A note on forecasting central and local government finance
The process described above initializes four local government finance variables for a country as a whole, namely
GOVREVLOCAL (local government revenues)
GOVEXPLOCAL (local government expenditures)
GOVCONLOCAL (local government direct consumption)
GDSLOCAL for categories health and education (local government consumption by type)
In addition three variables have been added as placeholders that would add complexity and possible utility to representation of government finance at the sub-national level:
GOVREVCENFRLOCAL (government revenue at the central level from the local—transfers)
GOVREVLOCALFRCEN (government revenue at the local level from the central—transfers)
GOVREVLOCALTAX (government revenue raised through local taxes)
Possible futures steps in forecasting central/local government finance
At this point no dynamics have been added to the model for the four initialized variables, so they are displayed as constant across time.

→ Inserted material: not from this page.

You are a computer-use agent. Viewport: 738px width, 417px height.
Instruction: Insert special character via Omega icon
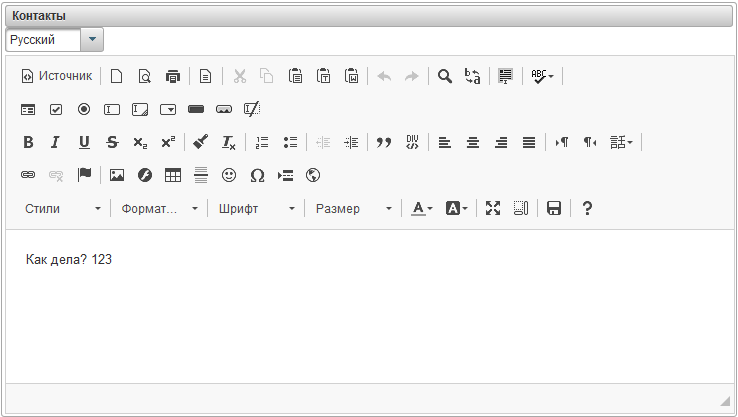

It would be easy to add dynamics that made them constant shares of GOVREV, GOVEXP, GOVCON, and GDS, respectively. It would take very considerably more work to make truly dynamic the central and local shares. There are two very different circumstances for such representations:
1. In integrated local representation without regionalization of countries. Steps of complexity: (a) local shares could be raised or lowered with functional forms or exogenous multipliers, with no forward linkages in model version with no specific representation of sub-units, having no real model impact; (b) passing through local changes to total revenues or expenditures as straight increases or decreases; for instance, if total expenditures were pushed up by an exogenous increase in local expenditures, it could have broad impacts on revenues as well as on the targets of those expenditures. But it is not clear that (b) would add much model value because exogenous changes to total revenues and expenditures are already possible.
2. In regionalized (states, provinces, districts) local representation. Using South Africa as an example, this is heavily complicated by the fact that the model cannot now represent both central government (e.g. national level government in Pretoria) and local government finance (e.g. in Western Cape), much less the interaction of the two and the possible implications for other provinces. The total government numbers being brought into the model for all SA provinces represent values related to provincial-level initialization.

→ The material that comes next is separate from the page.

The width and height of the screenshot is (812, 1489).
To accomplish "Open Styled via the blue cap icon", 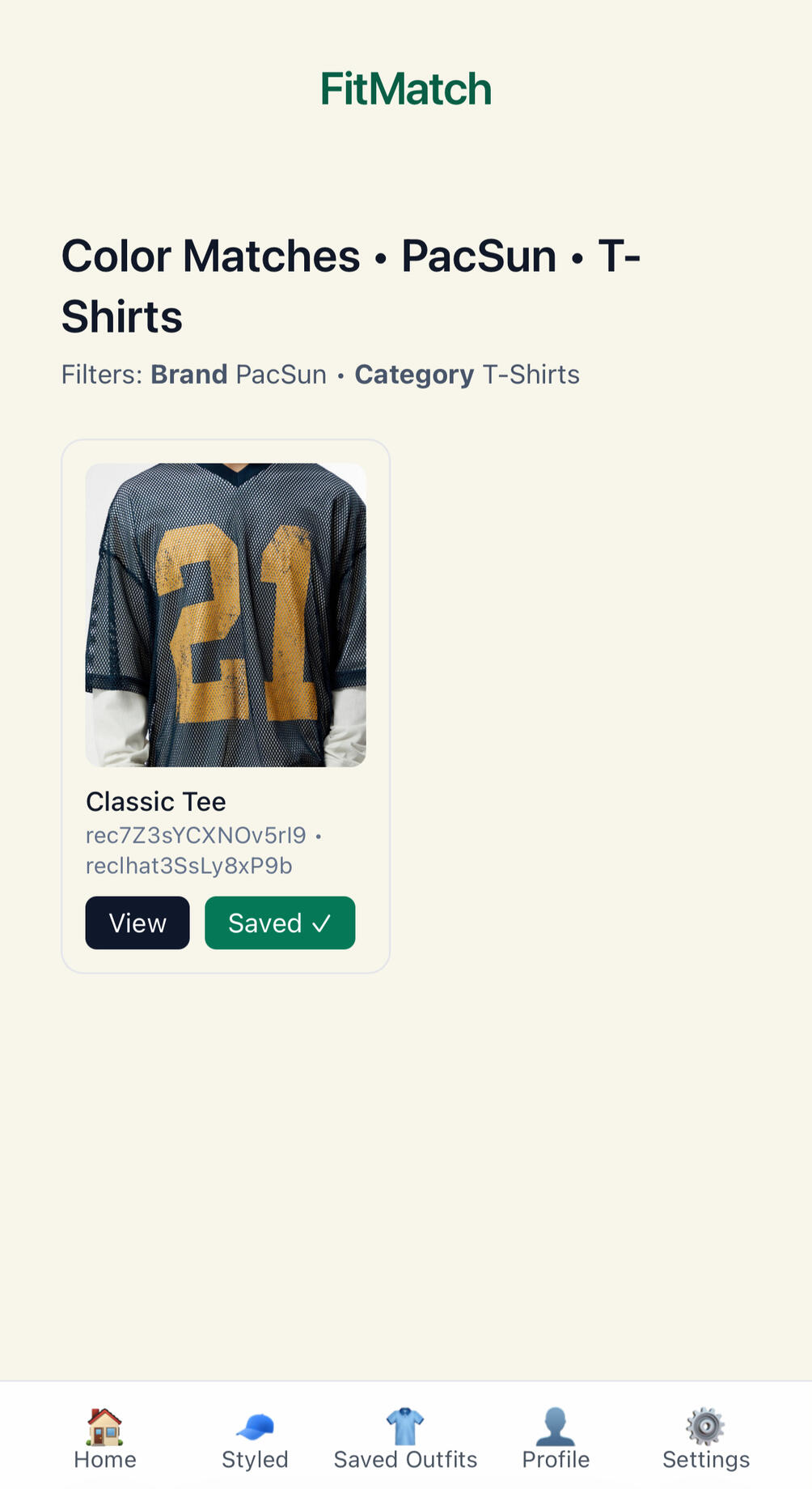I will pyautogui.click(x=255, y=1426).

A first step might be (a) to provide initialization data for as many as possible of the 7 variables for SA provinces and make sure the preprocessor uses these when available instead of estimates; (b) to initialize total government for all SA provinces as mirrors of SA national government, making all provincial total variables essentially identical shares of the national total percentage rates. The two steps are complicated, but reasonably limited.
A second and considerably larger step might be (c) to allow manipulation of provincial local expenditures with pass through to total (actually the provincial shares of the total) as indicated in point 1 above.
A much bigger step would be (d) to think about trade-offs and interactions across expenditures and revenues within and across local and total levels. It would then be possible, for example, to push up a specific consumption expenditure (say that on education) and boost educational performance and downstream impacts of that within one region, representing the trade-offs with (i) other expenditures in that region (this can already be done, but not always with meaningful provincial financial numbers) (ii) offsetting revenue increases at the local level (assuming there is any local sourcing of revenue); (iii) transfers from the regional total representation to or from the local; (iv) some combination since there would be many possible ones. In general, representing trade-offs outside of the specific region would be especially messy.
Given the lack of meaningful forecasting of local government finance variables at this time, the discussion on the forecasting of government finance will discuss only total government variables.